Dataset items:
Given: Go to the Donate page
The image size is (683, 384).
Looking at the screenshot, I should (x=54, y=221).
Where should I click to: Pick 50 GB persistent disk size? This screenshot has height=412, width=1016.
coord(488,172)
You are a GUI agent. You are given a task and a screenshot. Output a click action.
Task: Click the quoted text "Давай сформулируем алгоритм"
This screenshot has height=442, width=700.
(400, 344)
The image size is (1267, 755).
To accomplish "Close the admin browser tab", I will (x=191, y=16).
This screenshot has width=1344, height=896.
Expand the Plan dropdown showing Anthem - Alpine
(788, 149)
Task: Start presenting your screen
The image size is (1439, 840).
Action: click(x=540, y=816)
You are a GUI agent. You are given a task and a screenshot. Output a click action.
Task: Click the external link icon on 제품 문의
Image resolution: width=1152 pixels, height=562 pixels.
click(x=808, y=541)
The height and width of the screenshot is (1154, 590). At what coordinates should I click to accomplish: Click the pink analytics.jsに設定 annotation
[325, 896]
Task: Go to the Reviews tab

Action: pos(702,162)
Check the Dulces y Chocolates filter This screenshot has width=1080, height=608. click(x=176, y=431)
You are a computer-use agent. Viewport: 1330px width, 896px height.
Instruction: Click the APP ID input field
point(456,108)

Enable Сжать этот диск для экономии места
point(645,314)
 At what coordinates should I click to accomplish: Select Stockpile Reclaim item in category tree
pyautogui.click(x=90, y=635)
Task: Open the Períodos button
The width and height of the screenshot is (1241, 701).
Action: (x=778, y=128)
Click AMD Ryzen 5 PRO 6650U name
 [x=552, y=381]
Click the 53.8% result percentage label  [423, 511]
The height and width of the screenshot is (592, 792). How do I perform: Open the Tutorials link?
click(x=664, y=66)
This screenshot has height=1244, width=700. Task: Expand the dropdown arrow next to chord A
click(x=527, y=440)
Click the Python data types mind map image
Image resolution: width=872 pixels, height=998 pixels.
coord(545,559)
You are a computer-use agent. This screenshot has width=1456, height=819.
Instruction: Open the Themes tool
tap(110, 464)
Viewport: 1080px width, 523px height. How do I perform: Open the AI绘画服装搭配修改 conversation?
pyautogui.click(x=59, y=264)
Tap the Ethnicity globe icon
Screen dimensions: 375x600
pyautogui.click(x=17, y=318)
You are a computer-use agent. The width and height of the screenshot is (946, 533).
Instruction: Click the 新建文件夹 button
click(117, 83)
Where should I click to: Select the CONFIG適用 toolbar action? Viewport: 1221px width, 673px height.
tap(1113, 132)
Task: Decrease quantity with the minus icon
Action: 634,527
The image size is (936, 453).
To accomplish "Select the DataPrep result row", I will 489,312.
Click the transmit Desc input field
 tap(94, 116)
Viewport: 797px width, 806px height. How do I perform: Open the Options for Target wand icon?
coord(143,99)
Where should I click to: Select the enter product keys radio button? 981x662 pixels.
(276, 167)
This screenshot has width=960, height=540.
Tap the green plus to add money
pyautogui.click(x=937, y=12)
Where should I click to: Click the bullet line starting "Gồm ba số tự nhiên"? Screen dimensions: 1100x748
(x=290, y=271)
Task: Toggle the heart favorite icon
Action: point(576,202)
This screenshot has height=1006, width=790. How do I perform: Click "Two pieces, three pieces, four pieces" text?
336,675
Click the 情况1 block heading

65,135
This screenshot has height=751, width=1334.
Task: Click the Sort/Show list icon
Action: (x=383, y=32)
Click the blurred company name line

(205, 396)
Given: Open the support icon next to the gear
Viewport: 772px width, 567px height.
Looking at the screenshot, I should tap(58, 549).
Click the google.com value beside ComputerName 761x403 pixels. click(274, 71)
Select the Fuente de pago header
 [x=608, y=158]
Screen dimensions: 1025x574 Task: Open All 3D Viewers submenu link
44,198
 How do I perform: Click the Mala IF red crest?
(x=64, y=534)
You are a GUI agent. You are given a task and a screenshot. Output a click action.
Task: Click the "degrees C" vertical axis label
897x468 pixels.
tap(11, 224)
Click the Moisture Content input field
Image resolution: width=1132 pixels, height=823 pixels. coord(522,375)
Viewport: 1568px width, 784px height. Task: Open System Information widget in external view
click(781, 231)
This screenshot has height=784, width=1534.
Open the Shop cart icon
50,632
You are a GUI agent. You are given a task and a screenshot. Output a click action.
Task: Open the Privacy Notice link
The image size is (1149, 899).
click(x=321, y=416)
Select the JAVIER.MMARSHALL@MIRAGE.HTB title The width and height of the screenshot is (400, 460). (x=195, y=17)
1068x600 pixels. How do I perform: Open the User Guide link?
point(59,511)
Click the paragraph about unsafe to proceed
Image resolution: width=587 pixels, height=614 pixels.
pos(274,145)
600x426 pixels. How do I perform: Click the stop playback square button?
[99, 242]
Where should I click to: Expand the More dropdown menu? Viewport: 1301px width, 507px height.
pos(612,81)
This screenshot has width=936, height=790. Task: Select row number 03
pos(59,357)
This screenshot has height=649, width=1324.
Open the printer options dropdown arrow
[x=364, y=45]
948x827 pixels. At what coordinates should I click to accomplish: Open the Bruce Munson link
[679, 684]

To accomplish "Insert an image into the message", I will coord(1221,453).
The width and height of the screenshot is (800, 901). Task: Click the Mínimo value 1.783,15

Problem: Set down, exactly as they appear above, all lines from the one that has "Tap the green plus to add money" down to the one that has "vertical axis label", including those two and no others.

Output below:
Tap the green plus to add money
pyautogui.click(x=937, y=12)
Where should I click to: Click the bullet line starting "Gồm ba số tự nhiên"? Screen dimensions: 1100x748
(x=290, y=271)
Task: Toggle the heart favorite icon
Action: point(576,202)
This screenshot has height=1006, width=790. How do I perform: Click "Two pieces, three pieces, four pieces" text?
336,675
Click the 情况1 block heading

65,135
This screenshot has height=751, width=1334.
Task: Click the Sort/Show list icon
Action: (x=383, y=32)
Click the blurred company name line

(205, 396)
Given: Open the support icon next to the gear
Viewport: 772px width, 567px height.
Looking at the screenshot, I should tap(58, 549).
Click the google.com value beside ComputerName 761x403 pixels. click(274, 71)
Select the Fuente de pago header
 [x=608, y=158]
Screen dimensions: 1025x574 Task: Open All 3D Viewers submenu link
44,198
 How do I perform: Click the Mala IF red crest?
(x=64, y=534)
You are a GUI agent. You are given a task and a screenshot. Output a click action.
Task: Click the "degrees C" vertical axis label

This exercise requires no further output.